_AVAILABLE DATA_.
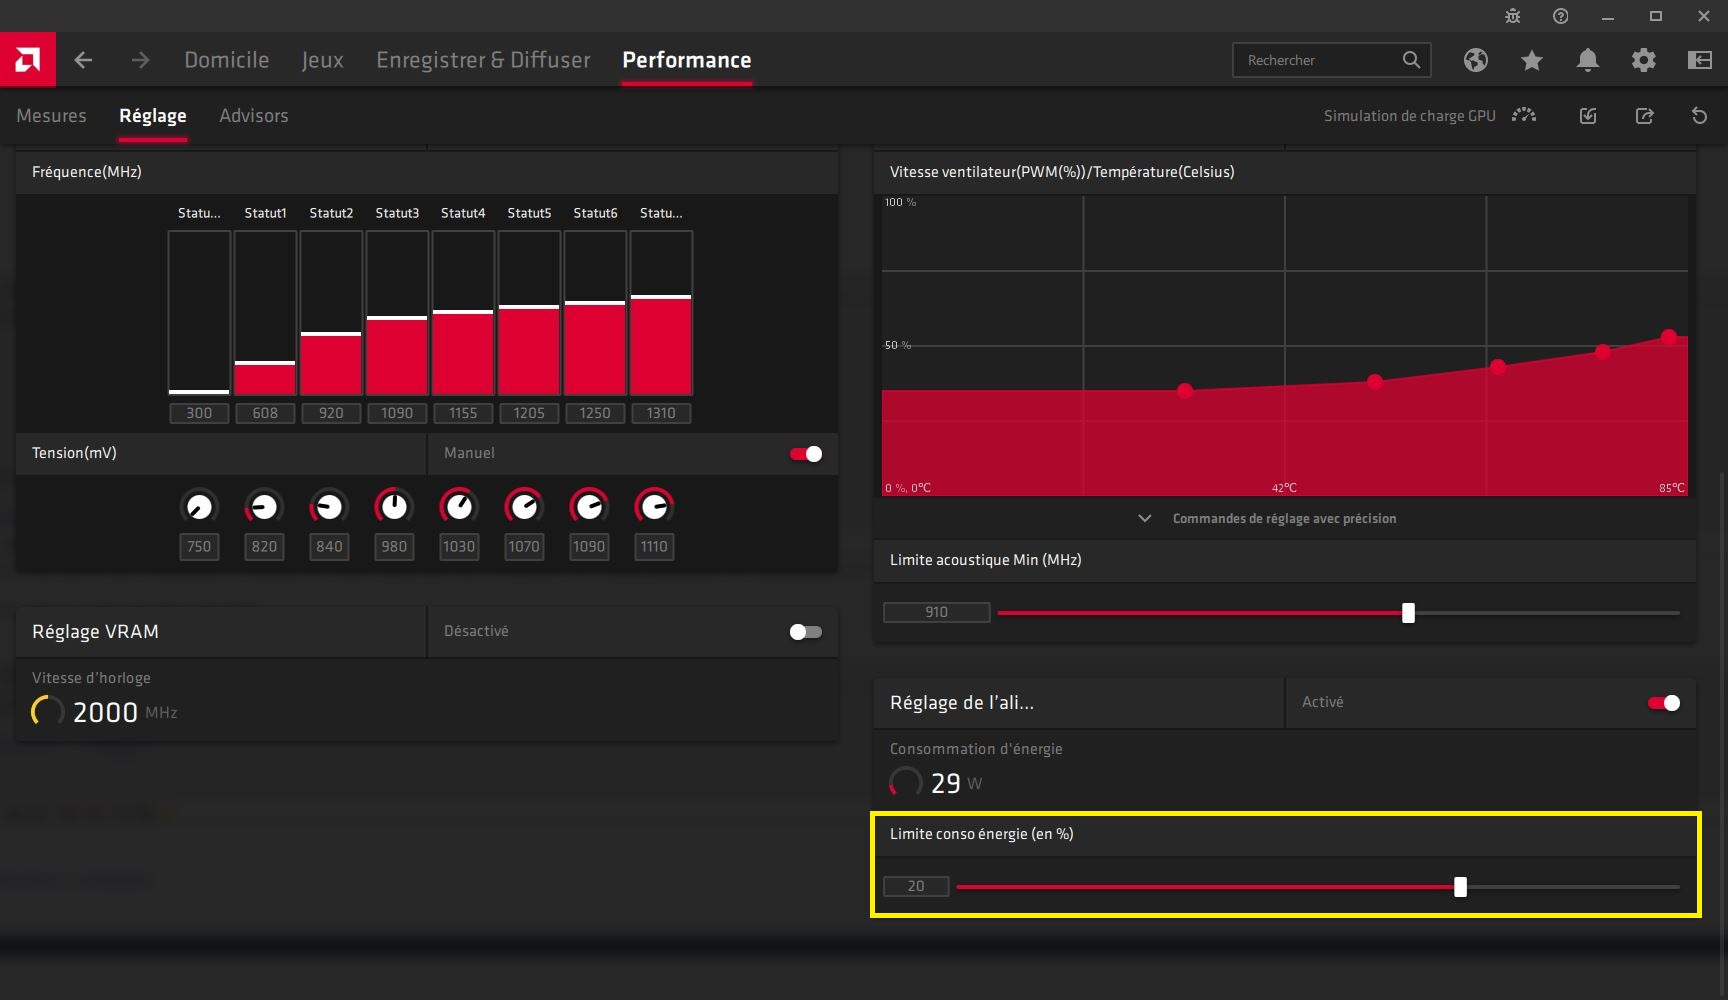
Task: Click the AMD logo home icon
Action: click(28, 60)
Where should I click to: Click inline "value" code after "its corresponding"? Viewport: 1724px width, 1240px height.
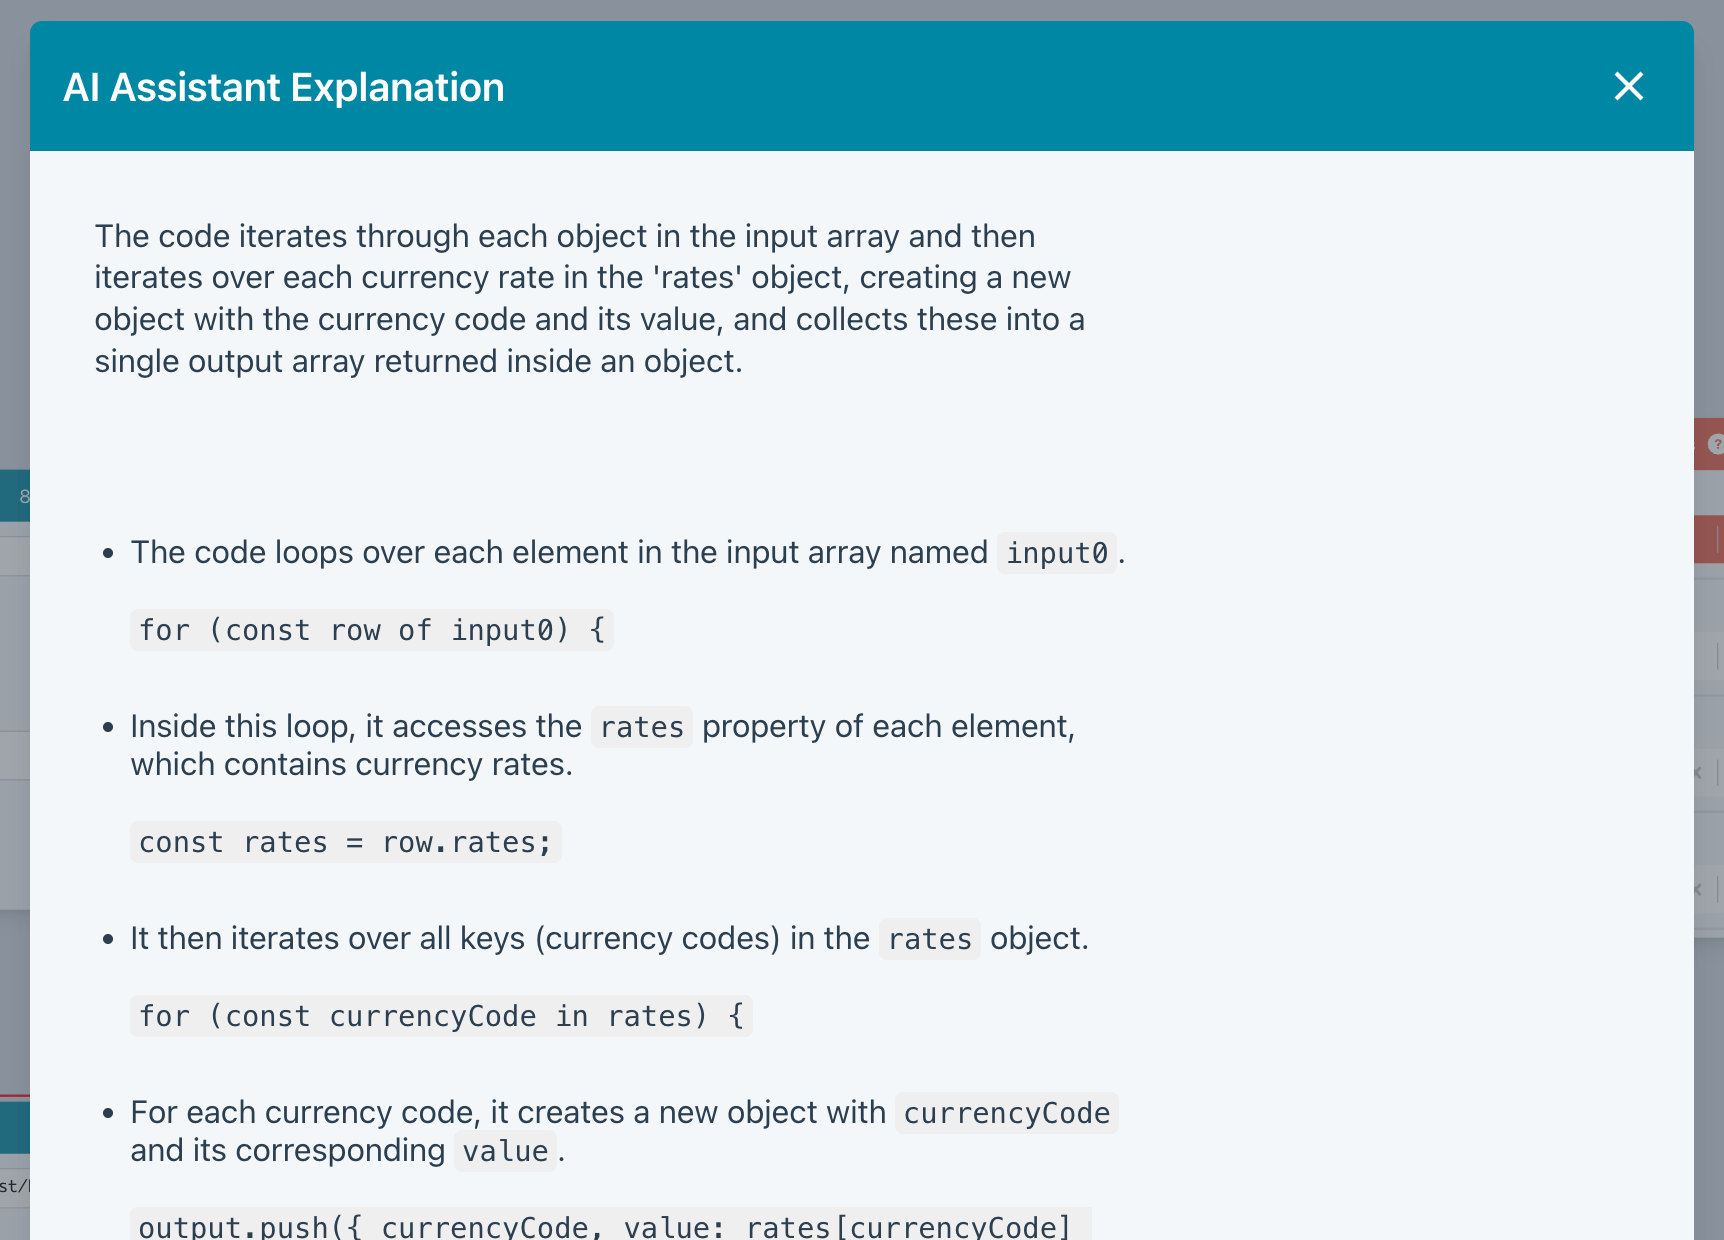pyautogui.click(x=505, y=1152)
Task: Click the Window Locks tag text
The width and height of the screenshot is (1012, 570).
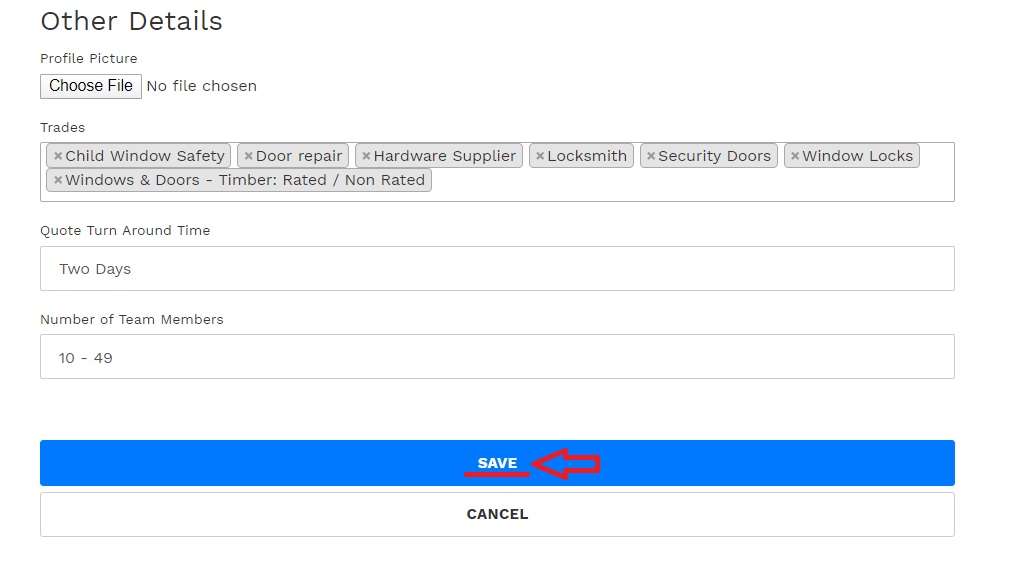Action: 858,156
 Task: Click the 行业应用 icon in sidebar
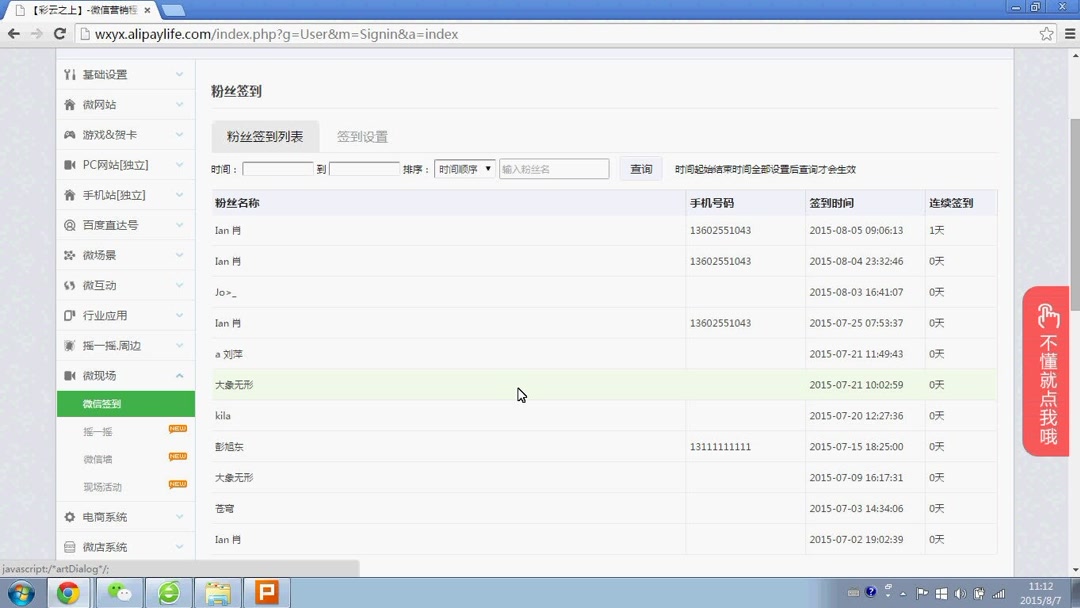coord(68,315)
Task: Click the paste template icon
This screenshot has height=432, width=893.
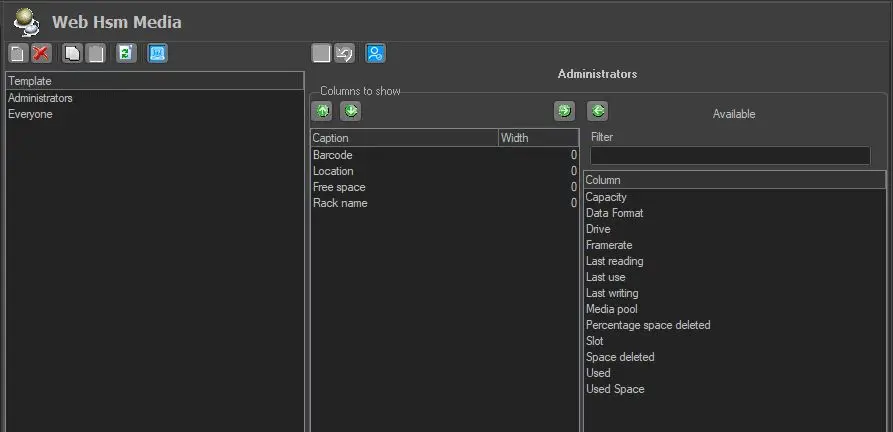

_WHAT NEEDS TO BE DONE_.
An exact transcription is needed, covering the line with "Where should I" and every line after it to the end of the entries, but not the pictures.

_EXERCISE ANSWER_.
Where should I click to: Click inline "value" code after "its corresponding"? Viewport: 1724px width, 1240px height.
pyautogui.click(x=505, y=1152)
Task: Click the Window Locks tag text
The width and height of the screenshot is (1012, 570).
Action: 858,156
 Task: Click the 行业应用 icon in sidebar
coord(68,315)
Task: Click the paste template icon
This screenshot has height=432, width=893.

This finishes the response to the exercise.